Mês de junho é tempo de festa junina. Seja aqui, em Minas, no Nordeste, todo mundo se empanturra de felicidade e de algumas coisinhas mais. Friozinho, quadrilha, sanfona, pau de sebo, quentão, pipoca, canjica e broa de milho enrolada na folha de bananeira. Só para ficar no cardápio mais tradicional.
Quando era menino, esperava com ansiedade a chegada das festividades juninas, porque os dias tinham situações e gostos específicos desta época do ano. Logo que entrava junho, começava a movimentação lá em casa. Minha mãe saía à cata de retalhos coloridos para remendar minhas calças de brim. No armazém, ela comprava um pedaço de flanela xadrez e costurava a camisa que servia para a quadrilha e também para me manter aquecido durante o festejo.
O chapeuzinho de palha eu sempre tinha algum já usado. O mesmo acontecia com a botininha de couro. Era bom que estes acessórios já estivessem meio gasto durante as festividades juninas. Compunha melhor a personagem. Por fim, minha mãe pegava um pedacinho mais ''macio'' de carvão e pintava o bigodinho e as costeletas. Pronto. Eu era um legítimo caipira vestido de caipira.
A festa junina na roça acontecia sempre no pátio da igrejinha erguida em homenagem a Nossa Senhora da Medalha. Da cerquinha de arame que circundava saíam varais de bandeirinhas de papel multicoloridas que se uniam na torre, onde ficava o sino. Enroscados entre as bandeiras, cipós de flor de são joão concluíam a decoração. Do outro lado, era erguido o pau de sebo com inalcansáveis três metros de altura.
Um pouco ao lado ficava a fogueira, que ardia a noite toda e pintava de vermelho-fogo a noite cheia de lua. O calor que emanava das chamas amainava o frio e deixava enrubecido os rostos. A brasa era aproveitada para assar espigas de milho, espetadas em varetas.

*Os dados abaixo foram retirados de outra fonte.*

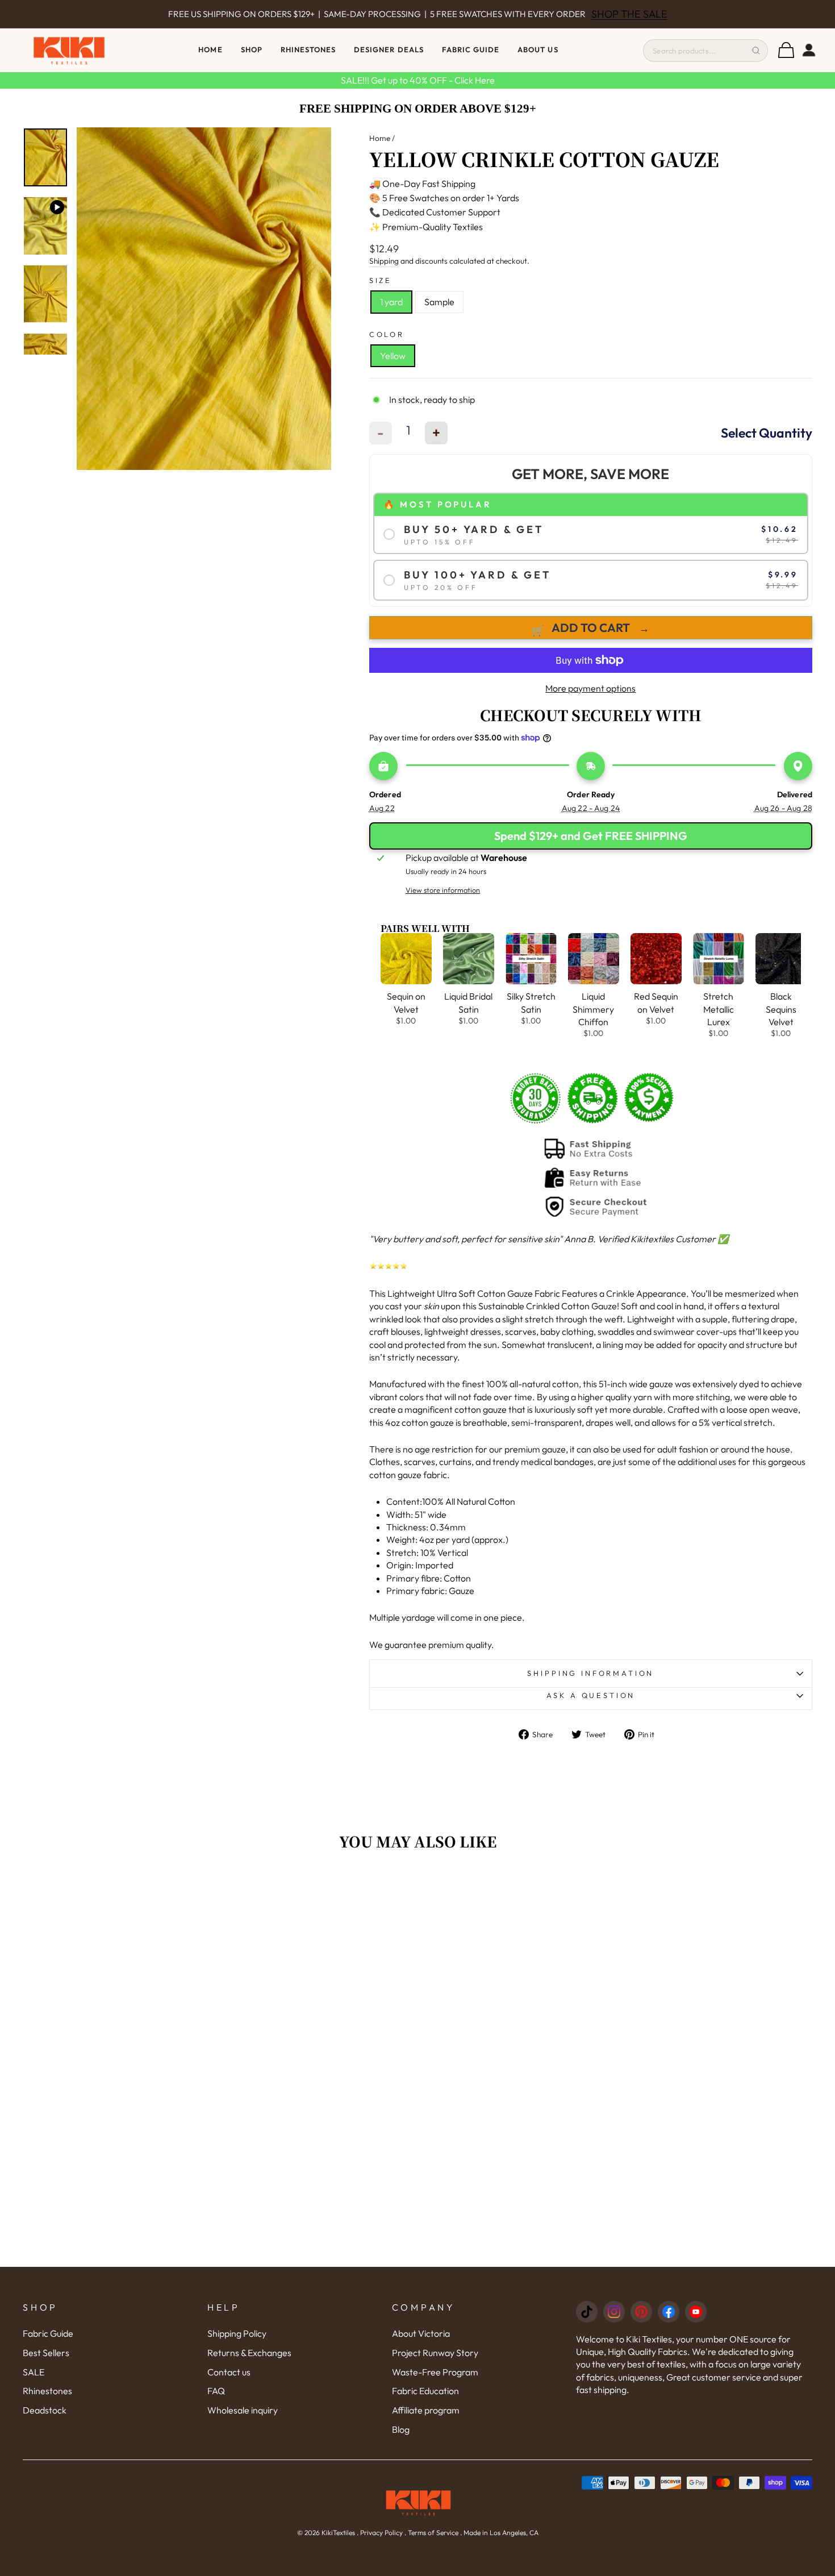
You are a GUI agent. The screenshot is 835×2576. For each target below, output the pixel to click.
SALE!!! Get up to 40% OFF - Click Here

Organizadas numa parede lateral da igreja, barraquinhas vendiam comidas típicas. Enquanto isso, só aumentava a fila para comprar fichinhas para pescaria, argola e bola no palhaço.
Sem despertar desconfiança, a molecada se reunia em um cantinho para tomar escondida golinhos de quentão. Nada que embriagasse. Era apenas nosso pequeno pecado, antes que a quadrilha principiasse.
E finalmente acontecia. Pares enfileirados frente a frente. As meninas todas com vestidos de chita até os joelhos, trancinhas por baixo do chapéu enfeitado com fitas na aba, pintinhas na bochecha. Caminho da roça... Olha a chuva!... A ponte quebrou... Anauê... Viva Santo Antônio, São Pedro e São João.